— Start of Selected text —

The Yorkshire Cup is an English Rugby Football Union competition founded in 1878. It is organised by the Yorkshire Rugby Football Union and is open to all eligible clubs in the Yorkshire area. It was initially known as the Yorkshire Challenge Cup.

The Yorkshire Senior Cup is currently the premier county cup competition for club sides based in Yorkshire that play in tier 4 (National League 2 North), tier 5 (National League 3 North) and tier 6 (North 1 East) of the English rugby union league system.  The current format is as a knock-out cup with a first round, second round, quarter-final, semi-final and final, which is to be played at neutral ground in the county.  Teams ranked lower than tier 6 play in the Yorkshire Shield or Yorkshire Trophy.

History

In 1877, despite reservations within the Rugby Football Union, the committee of the Yorkshire County Football Club (composed from the clubs of Bradford FC, Huddersfield FC, Leeds FC, Hull FC and York FC) sanctioned a knock-out tournament - the first of its kind in the UK.

The notion of competing for a trophy appealed to the public of Yorkshire as much as it appalled the guardians of amateurism. The proceeds from the final were distributed among local charities.The trophy itself is known as "T'owd Tin Pot", pronounced with a Yorkshire accent.

In the first season, 16 teams battled it out for the T'owd Tin Pot, with York eventually losing out to Halifax in the final.

— End of Selected text —
— Start of Record set —

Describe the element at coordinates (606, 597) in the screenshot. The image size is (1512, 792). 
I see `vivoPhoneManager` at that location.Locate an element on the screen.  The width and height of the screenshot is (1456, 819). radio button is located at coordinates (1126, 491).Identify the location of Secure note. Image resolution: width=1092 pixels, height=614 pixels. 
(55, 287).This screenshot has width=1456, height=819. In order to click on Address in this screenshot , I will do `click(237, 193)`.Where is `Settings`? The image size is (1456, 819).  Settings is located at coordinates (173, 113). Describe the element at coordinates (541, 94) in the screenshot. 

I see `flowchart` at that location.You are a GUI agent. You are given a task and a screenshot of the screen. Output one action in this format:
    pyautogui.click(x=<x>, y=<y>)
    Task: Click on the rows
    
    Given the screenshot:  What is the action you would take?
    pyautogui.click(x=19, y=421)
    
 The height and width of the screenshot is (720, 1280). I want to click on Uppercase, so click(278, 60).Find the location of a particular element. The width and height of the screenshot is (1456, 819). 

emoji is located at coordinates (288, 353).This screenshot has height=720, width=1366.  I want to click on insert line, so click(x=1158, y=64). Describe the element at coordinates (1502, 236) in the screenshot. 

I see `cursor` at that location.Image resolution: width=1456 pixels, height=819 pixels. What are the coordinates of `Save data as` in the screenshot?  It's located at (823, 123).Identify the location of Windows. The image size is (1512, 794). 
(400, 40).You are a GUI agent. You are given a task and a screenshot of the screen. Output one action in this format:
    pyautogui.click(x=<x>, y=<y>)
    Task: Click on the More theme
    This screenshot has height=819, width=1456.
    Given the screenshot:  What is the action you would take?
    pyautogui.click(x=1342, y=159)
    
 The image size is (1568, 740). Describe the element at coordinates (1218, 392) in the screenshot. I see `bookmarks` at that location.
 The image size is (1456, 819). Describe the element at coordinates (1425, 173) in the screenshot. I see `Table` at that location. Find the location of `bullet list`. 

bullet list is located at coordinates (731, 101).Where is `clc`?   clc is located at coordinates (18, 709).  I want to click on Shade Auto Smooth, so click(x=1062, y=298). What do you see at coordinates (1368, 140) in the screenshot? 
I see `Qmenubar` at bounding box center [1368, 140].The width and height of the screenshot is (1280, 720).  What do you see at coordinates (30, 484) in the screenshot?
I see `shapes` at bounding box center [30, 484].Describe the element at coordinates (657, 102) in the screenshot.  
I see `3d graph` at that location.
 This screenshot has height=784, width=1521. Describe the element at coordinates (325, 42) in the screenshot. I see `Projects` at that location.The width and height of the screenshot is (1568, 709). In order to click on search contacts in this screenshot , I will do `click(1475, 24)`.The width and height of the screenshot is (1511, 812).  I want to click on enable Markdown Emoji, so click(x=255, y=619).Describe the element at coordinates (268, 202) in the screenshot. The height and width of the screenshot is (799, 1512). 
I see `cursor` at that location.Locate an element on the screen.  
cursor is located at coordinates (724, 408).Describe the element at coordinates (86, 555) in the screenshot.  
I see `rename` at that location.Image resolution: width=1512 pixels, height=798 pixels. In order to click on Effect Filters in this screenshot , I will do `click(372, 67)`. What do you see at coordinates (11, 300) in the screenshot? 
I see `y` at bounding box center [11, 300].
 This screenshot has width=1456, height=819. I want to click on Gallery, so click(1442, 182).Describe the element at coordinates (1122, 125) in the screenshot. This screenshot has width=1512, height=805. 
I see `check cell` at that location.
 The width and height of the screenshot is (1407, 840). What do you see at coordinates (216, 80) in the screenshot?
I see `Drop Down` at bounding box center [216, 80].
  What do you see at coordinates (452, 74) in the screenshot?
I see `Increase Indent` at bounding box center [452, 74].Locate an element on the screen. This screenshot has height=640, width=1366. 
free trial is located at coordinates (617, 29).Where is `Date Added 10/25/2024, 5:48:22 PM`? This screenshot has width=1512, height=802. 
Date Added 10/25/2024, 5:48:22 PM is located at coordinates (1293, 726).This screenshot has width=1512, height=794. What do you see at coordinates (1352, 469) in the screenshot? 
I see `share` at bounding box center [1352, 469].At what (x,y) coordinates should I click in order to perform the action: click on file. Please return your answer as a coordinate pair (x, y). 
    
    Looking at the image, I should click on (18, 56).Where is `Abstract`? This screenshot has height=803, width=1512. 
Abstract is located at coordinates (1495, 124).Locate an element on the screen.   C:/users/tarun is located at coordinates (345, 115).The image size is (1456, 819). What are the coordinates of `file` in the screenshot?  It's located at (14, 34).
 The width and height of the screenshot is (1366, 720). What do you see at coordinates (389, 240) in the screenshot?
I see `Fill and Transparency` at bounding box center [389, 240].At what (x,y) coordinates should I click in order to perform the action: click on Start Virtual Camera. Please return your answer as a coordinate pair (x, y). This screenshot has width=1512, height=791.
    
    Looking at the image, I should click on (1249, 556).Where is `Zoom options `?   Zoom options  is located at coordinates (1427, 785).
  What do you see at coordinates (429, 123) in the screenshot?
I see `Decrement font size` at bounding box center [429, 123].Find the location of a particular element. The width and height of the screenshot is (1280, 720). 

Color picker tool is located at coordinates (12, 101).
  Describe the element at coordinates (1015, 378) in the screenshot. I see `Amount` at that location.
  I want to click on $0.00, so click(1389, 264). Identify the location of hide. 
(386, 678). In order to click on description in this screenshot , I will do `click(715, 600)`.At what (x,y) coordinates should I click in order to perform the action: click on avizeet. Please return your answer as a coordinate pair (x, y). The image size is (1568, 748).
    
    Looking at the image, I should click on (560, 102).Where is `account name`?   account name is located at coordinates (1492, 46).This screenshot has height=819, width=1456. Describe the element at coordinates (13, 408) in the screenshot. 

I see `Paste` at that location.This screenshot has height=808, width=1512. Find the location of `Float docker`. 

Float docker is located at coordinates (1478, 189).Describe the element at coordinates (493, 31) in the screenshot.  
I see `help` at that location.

— End of Record set —

» **Short task A**:
Write out the passage of the Yorkshire Cup text from "The notion of" to "in the final.".
» **Short task B**:
Answer these questions from the Yorkshire Cup text:
(i) In what year was the competition founded?
(ii) To whom were the proceeds from the final distributed?
(iii) Which team beat York in the final of the first season?

» **Solution A**:
The notion of competing for a trophy appealed to the public of Yorkshire as much as it appalled the guardians of amateurism. The proceeds from the final were distributed among local charities.The trophy itself is known as "T'owd Tin Pot", pronounced with a Yorkshire accent.

In the first season, 16 teams battled it out for the T'owd Tin Pot, with York eventually losing out to Halifax in the final.

» **Solution B**:
(i) 1878
(ii) Local charities
(iii) Halifax